[Activity]: Nothing in the records below should be altered in the copy, although the pictures must be left out.

Saved data entries:
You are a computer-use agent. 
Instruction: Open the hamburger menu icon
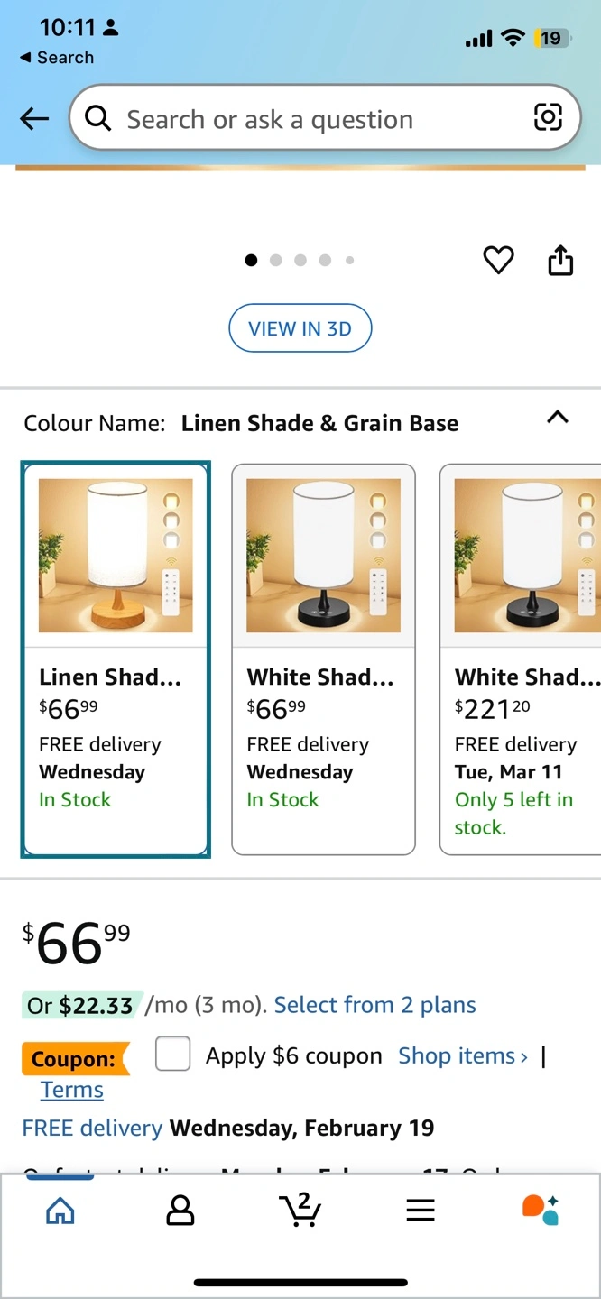(x=421, y=1211)
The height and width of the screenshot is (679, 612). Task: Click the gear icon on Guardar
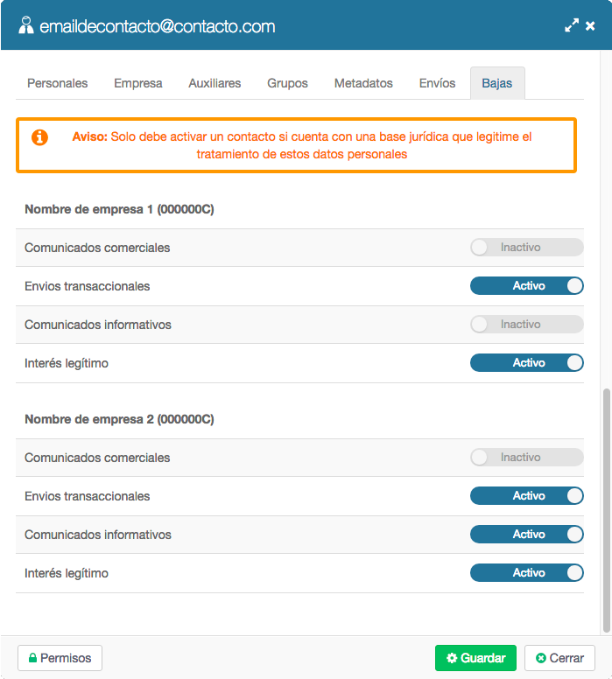[x=452, y=658]
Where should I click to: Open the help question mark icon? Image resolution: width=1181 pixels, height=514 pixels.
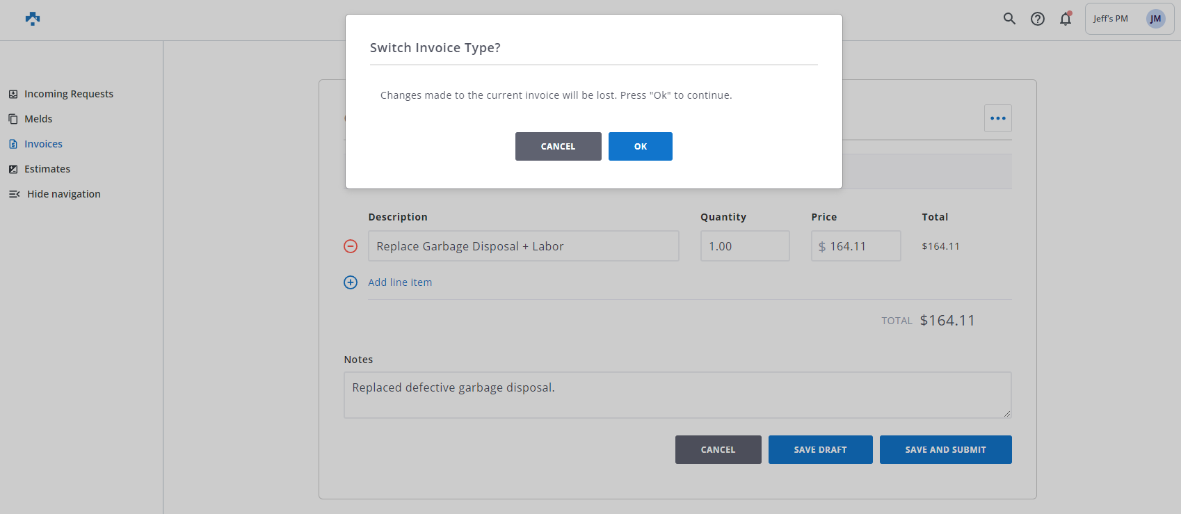point(1037,19)
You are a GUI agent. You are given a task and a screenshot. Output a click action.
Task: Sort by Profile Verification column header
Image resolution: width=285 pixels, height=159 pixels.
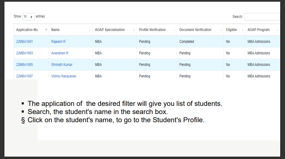click(x=152, y=30)
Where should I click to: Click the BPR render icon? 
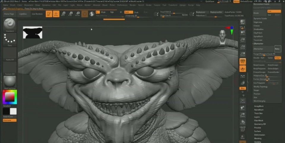[x=243, y=23]
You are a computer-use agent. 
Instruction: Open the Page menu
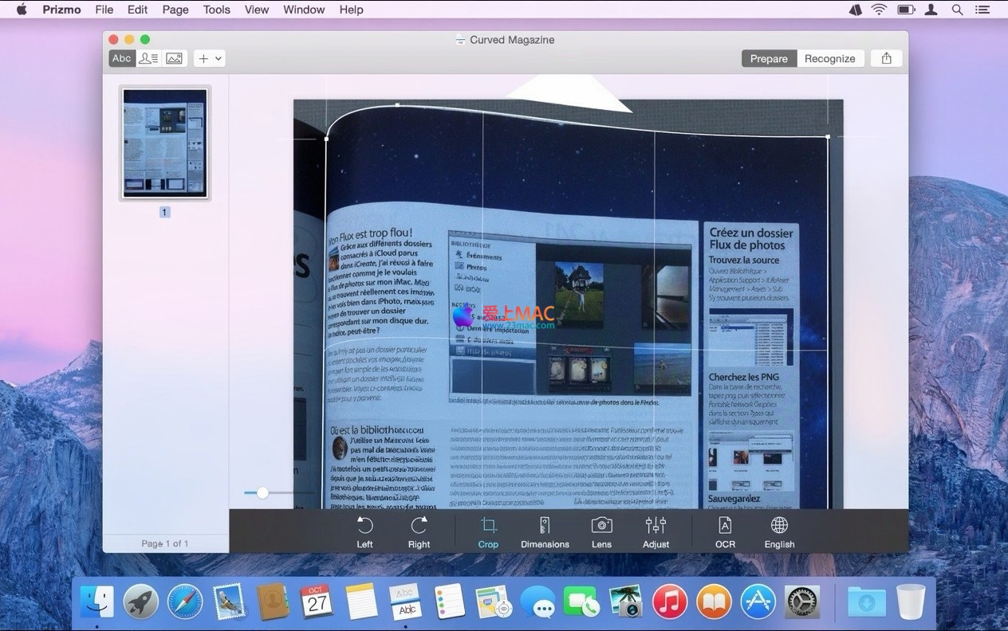[175, 10]
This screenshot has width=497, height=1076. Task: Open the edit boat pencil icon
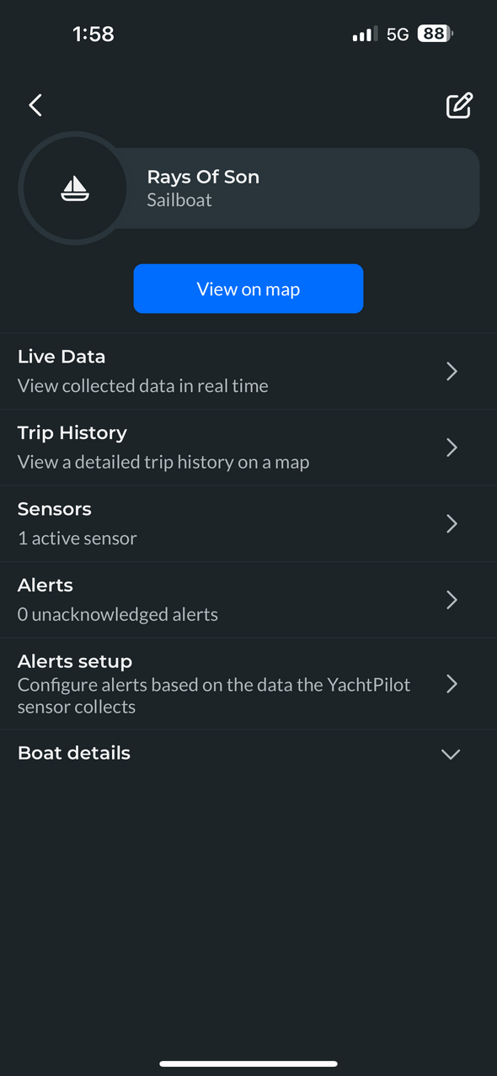tap(459, 105)
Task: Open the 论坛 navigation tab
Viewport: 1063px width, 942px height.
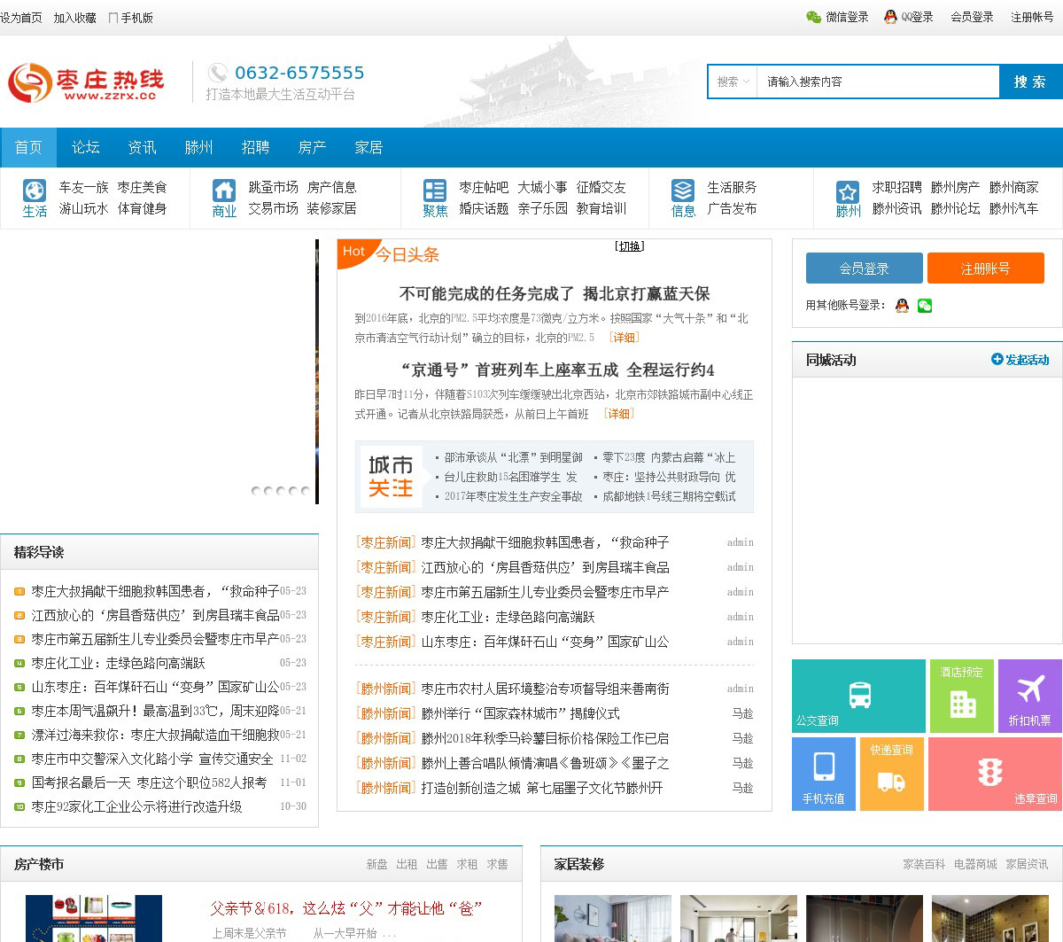Action: [x=85, y=147]
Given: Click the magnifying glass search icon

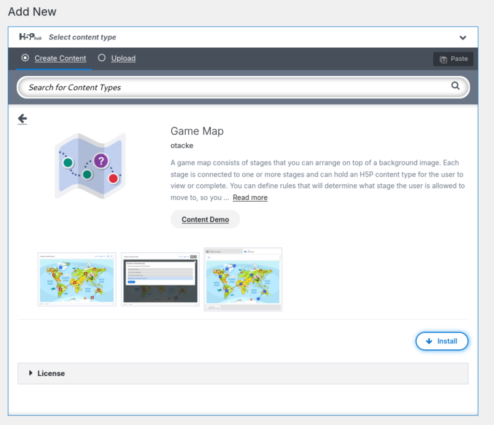Looking at the screenshot, I should coord(455,86).
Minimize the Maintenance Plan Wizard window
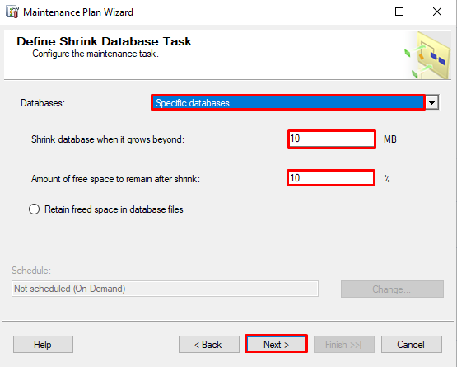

[Exercise output]:
You are a computer-use agent. 
Instruction: Open the hamburger menu icon
(x=421, y=1211)
The height and width of the screenshot is (679, 612). Task: Click the gear icon on Guardar
[x=452, y=658]
Where should I click to: Open the help question mark icon? Image resolution: width=1181 pixels, height=514 pixels.
point(1037,19)
You are a GUI agent. You are given a task and a screenshot. Output a click action.
Task: Sort by Profile Verification column header
Image resolution: width=285 pixels, height=159 pixels.
click(x=152, y=30)
Where should I click to: Click the BPR render icon? 
[x=243, y=23]
You are a computer-use agent. 
Instruction: Open the Page menu
[175, 10]
This screenshot has width=497, height=1076. Task: Open the edit boat pencil icon
tap(459, 105)
Task: Open the 论坛 navigation tab
Viewport: 1063px width, 942px height.
Action: [x=85, y=147]
Given: Click the magnifying glass search icon

Looking at the screenshot, I should coord(455,86).
Minimize the Maintenance Plan Wizard window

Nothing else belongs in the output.